A number of guidelines have been refined to include a statement on lavage. The European Association for Endoscopic Surgery consensus statement of laparoscopy for abdominal emergencies states that “colon resection remains the gold standard, but laparoscopic lavage and drainage may be considered in some selected patients” [16]. The Association of Coloproctology of Great Britain and Ireland states that “laparoscopic lavage may play a role in some patients with acute diverticulitis. Whilst this is an alternative to resection in the acute setting for some patients, it is not certain whether it is an acute alternative to delayed resection” [12]. At the present time, I use laparoscopic lavage selectively in otherwise fit patients with perforated diverticulitis. In the concept of the calculated risk, we as the surgeons “make the calculations,” and the patients “incur the potential risk.” I do not generally recommend lavage to unstable patients or those with a number of other associated comorbidities.

Key Concept: Reoperative surgery entails unique technical and decision–making challenges that need to be considered both prior to and at the time of surgery to optimize outcomes.

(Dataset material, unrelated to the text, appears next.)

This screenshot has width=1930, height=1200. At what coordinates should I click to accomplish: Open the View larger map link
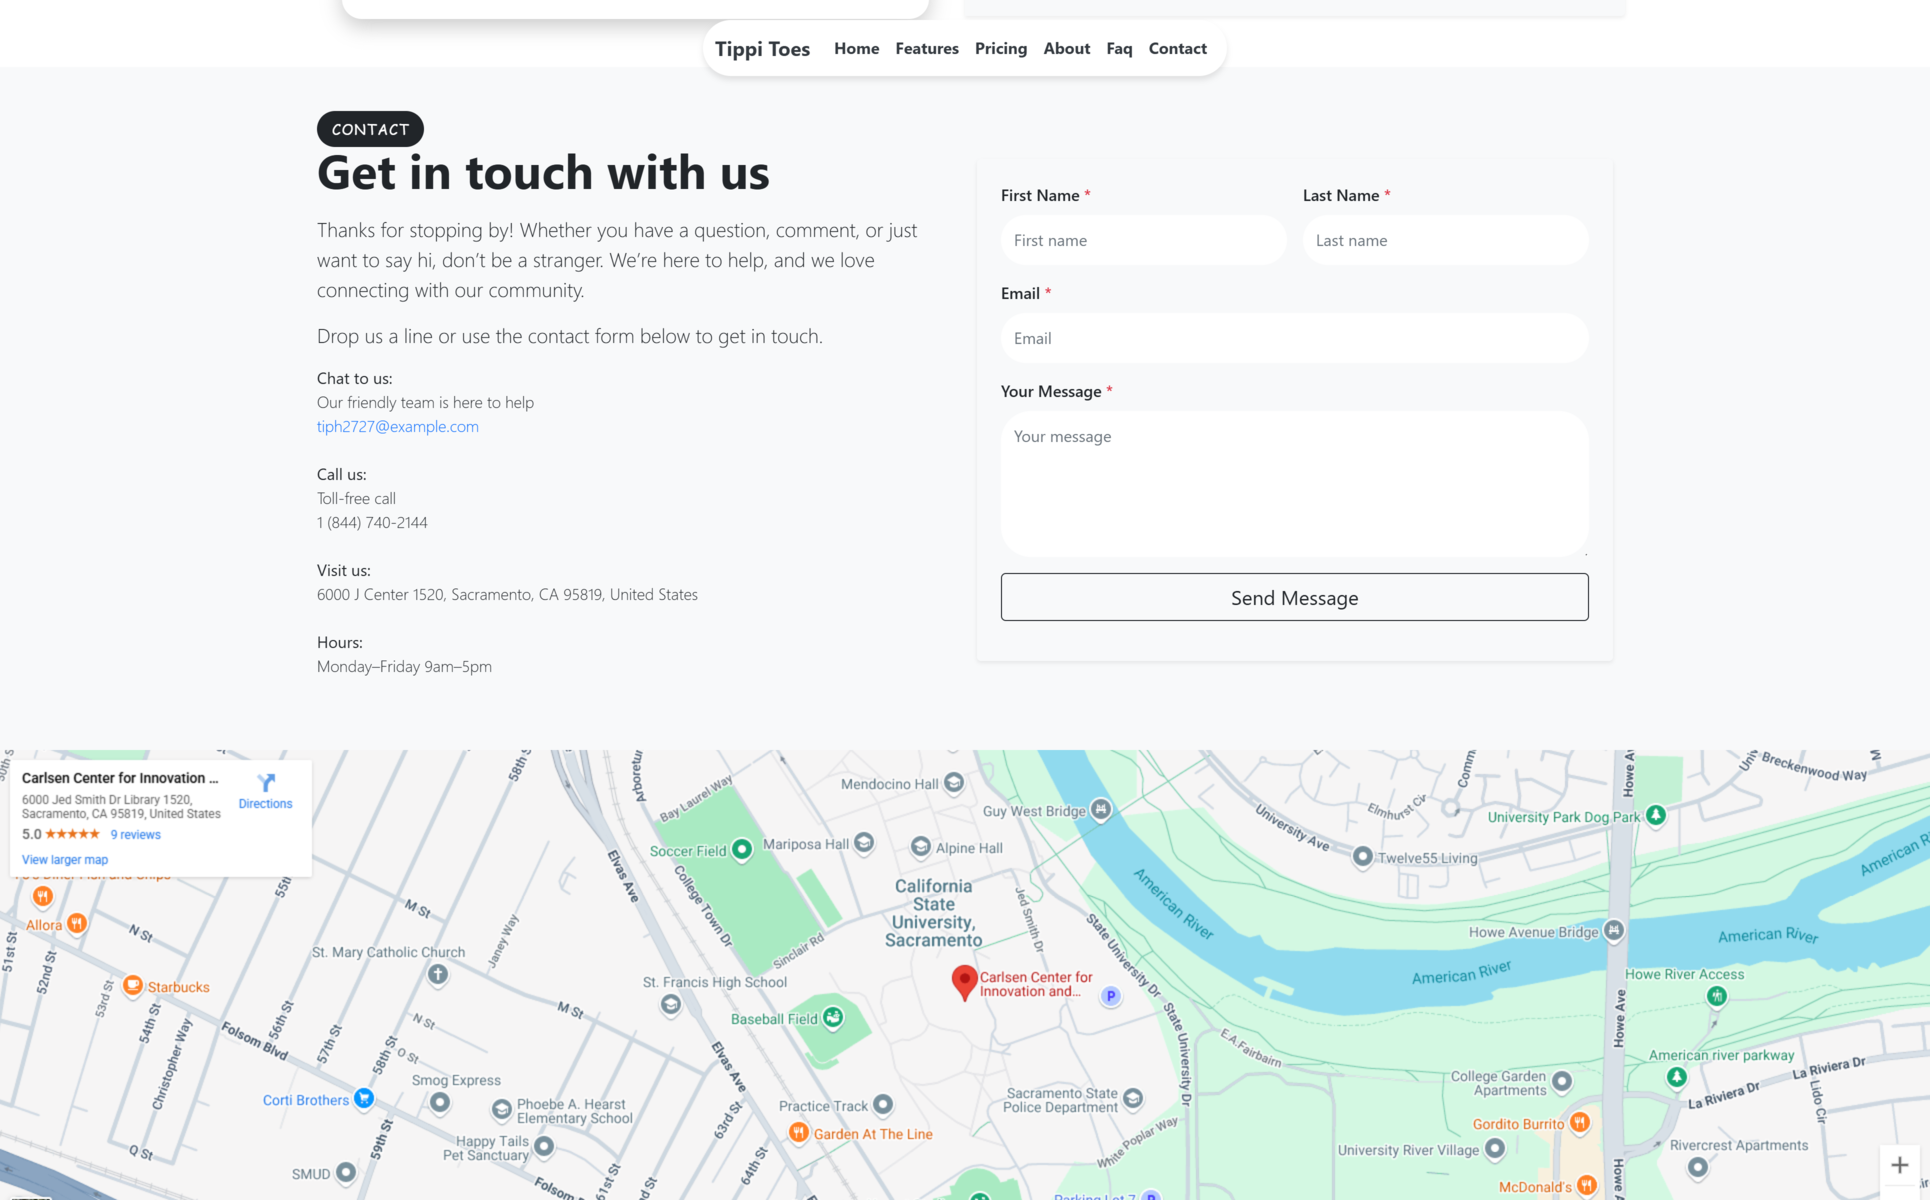(65, 859)
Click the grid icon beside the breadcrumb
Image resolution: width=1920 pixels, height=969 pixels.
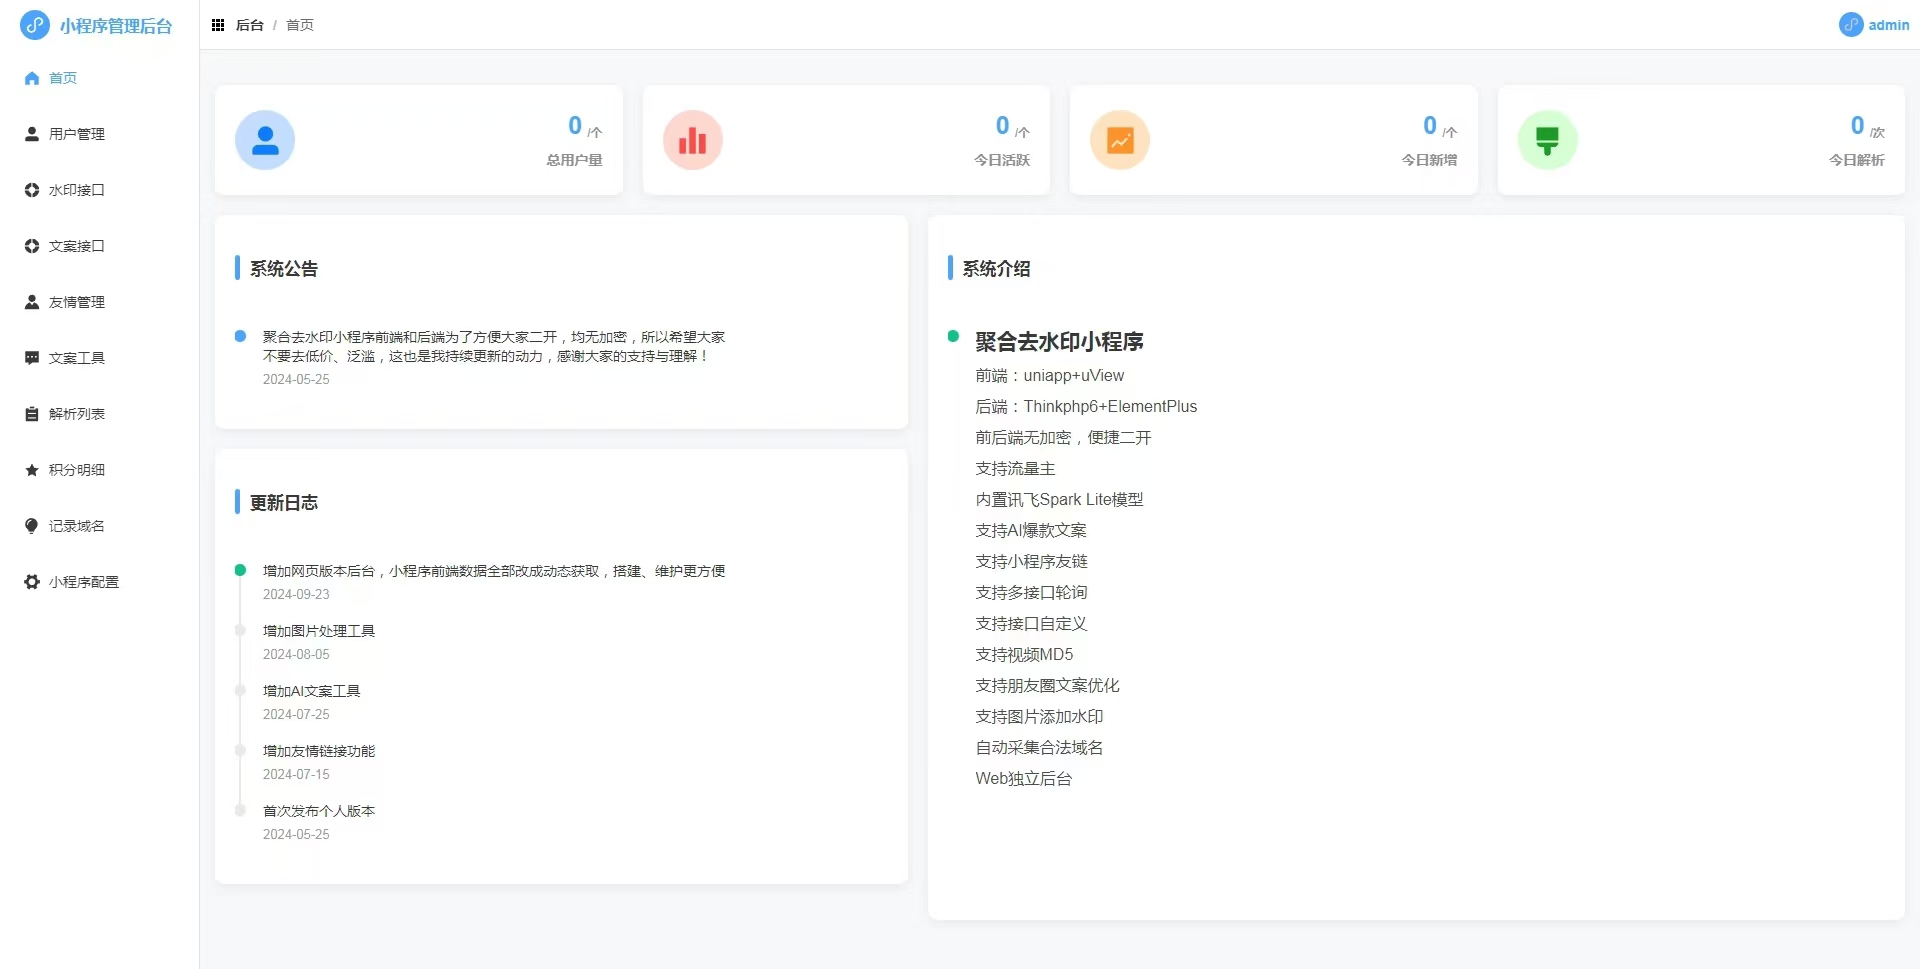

Reoperation for complicated diverticular disease occurs for two main reasons: as a planned procedure to restore intestinal continuity after resection, stoma, and Hartmann closure of the rectum and as an unplanned procedure to treat complications or unanticipated events after initial resection and primary anastomosis. The latter occurrence is mainly due to anastomotic leakage but may occur from fistula, abscess, or stricture at the anastomosis. This section discusses considerations prior to reoperative surgery including anatomy, timing of reoperation, anatomic considerations, preoperative preparation, conduct of the operation, and outcome.